American screenwriter

Michael Nankin (born December 26, 1955) is an American film and television writer, director and producer. He was nominated for the Humanitas Prize for his writing.

==Career==
Nankin's film career began in 1976 with a short film called Gravity. He co-wrote and co-directed the project with David Wechter. They followed it with another short, Junior High School. They produced their first feature-length project in 1980, a comedy called Midnight Madness. Nankin scripted a horror film called The Gate which was released in 1987. The film marked the acting debut of Stephen Dorff. In the same year Nankin received a screenplay credit for Russkies. In 1989 he wrote a sequel to The Gate entitled The Gate II: Trespassers.

Nankin became involved in television as a director, writer, and producer on Life Goes On in 1990. The series was created by Michael Braverman and is about a family of four from suburban Chicago. Nankin joined the series in its second season as a producer. He was promoted to supervising producer for the third season and then to co-executive producer for the fourth season. He scripted nine episodes of the series before its cancellation in 1993. He directed eight episodes of the series. Nankin also wrote for Picket Fences in 1992. In 1994 he became a consulting producer, writer, and director for Chicago Hope. Nankin was nominated for a Humanitas Prize in the 60 minute category for his work on the Chicago Hope episode "Shutt Down" (co-written with Braverman). Nankin returned to Picket Fences as a director and producer in 1995, directing an episode. He wrote the story for a pilot episode for a new version of Flipper but was not involved with the ongoing series which followed.

Nankin was a writer and director for American Gothic in 1995 and 1996. He wrote and directed the episode "Potato Boy" and directed a second episode.

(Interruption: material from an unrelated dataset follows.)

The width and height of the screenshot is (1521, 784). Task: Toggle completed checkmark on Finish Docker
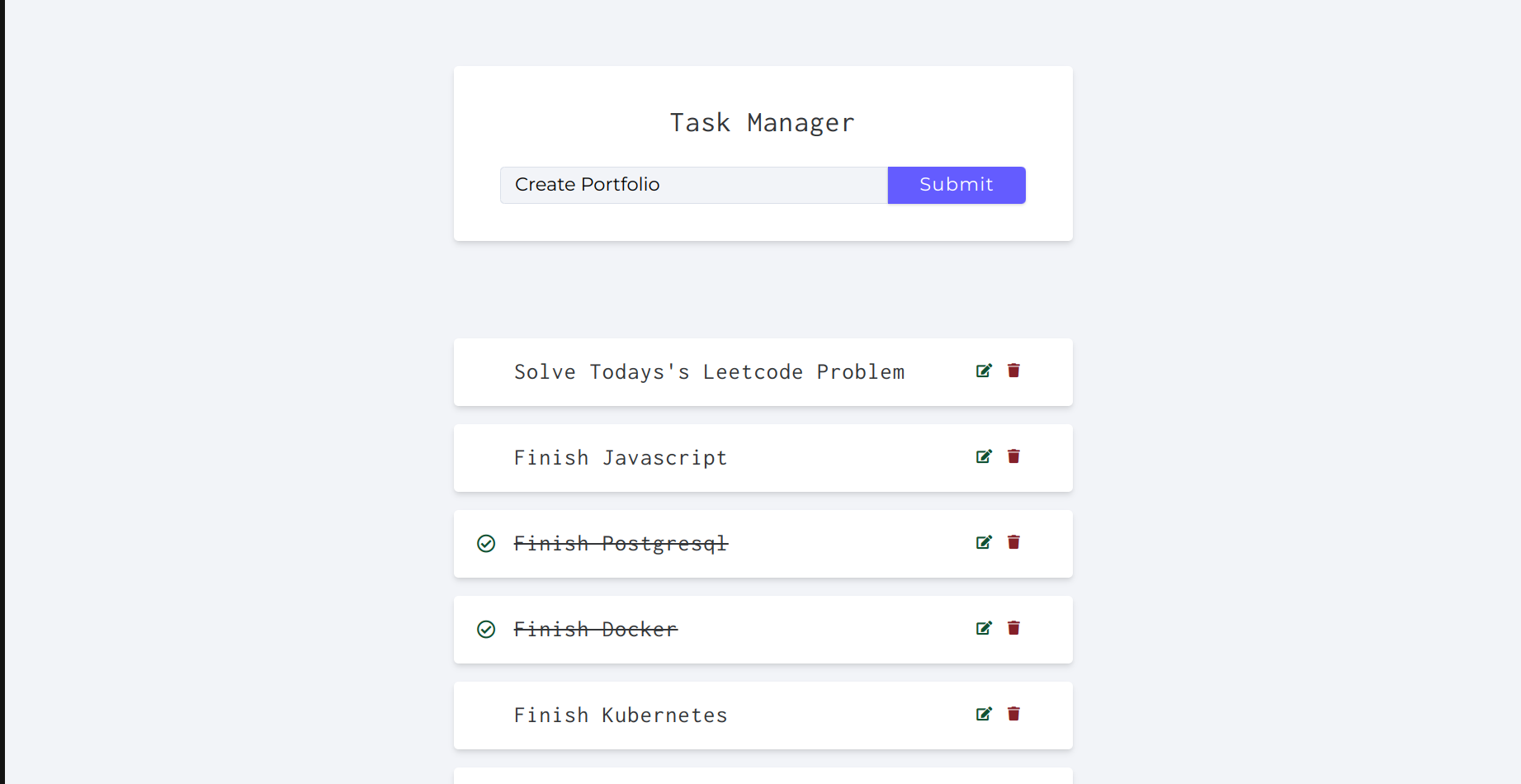(x=486, y=629)
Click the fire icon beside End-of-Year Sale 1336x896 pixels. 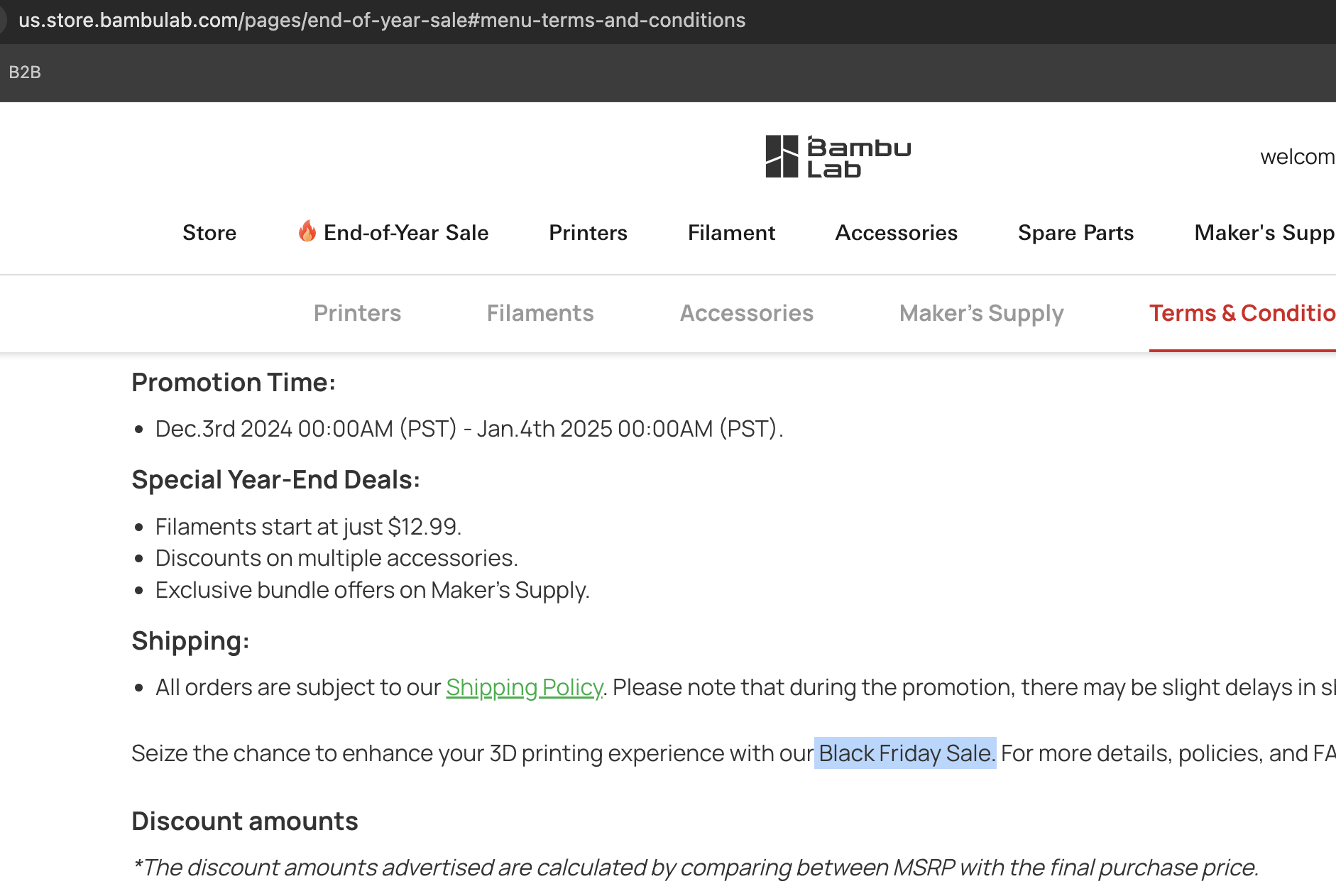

He directed episodes of Moloney and Early Edition in 1996. He was a co-executive producer on the action series Roar in 1997. He wrote one episode and directed one episode of the series, which starred Heath Ledger. Only 13 episodes were produced and the second half of the series did not air until 2000.

In 2000 Nankin directed episodes of Strong Medicine and Cover Me: Based on the True Life of an FBI Family. In 2001 he directed the TV movie The Agency and several episodes of the series which came after the film. In 2002 he directed the pilot episode for a series called Septuplets. Nankin was credited as an executive producer. The pilot was not picked up by a network. He directed episodes of Monk in 2002. In 2004 Nankin served as a consulting producer for the short lived WB family drama The Mountain. He wrote one episode of the series. He directed episodes of Veritas: The Quest and Invasion in 2005.

He worked as a regular director for the reimagined Battlestar Galactica. His involvement with the series began in 2005 with the second season and he directed eight episodes before it ended in 2009. He often worked alongside writing team Bradley Thompson and David Weddle and five of his eight episodes were scripted by Weddle and Thompson. While working on Battlestar Galactica, Nankin directed episodes of The Dresden Files, Terminator: The Sarah Connor Chronicles, and Eureka. He directed the TV movie Break-In in 2006.

In 2009 Nankin followed Thompson and Weddle from Battlestar Galactica to CSI: Crime Scene Investigation and he directed the twentieth episode of the ninth season. In 2020, Nankin directed an episode on The Good Lord Bird. The 2022 Lifetime film, An Amish Sin, was directed by Nankin.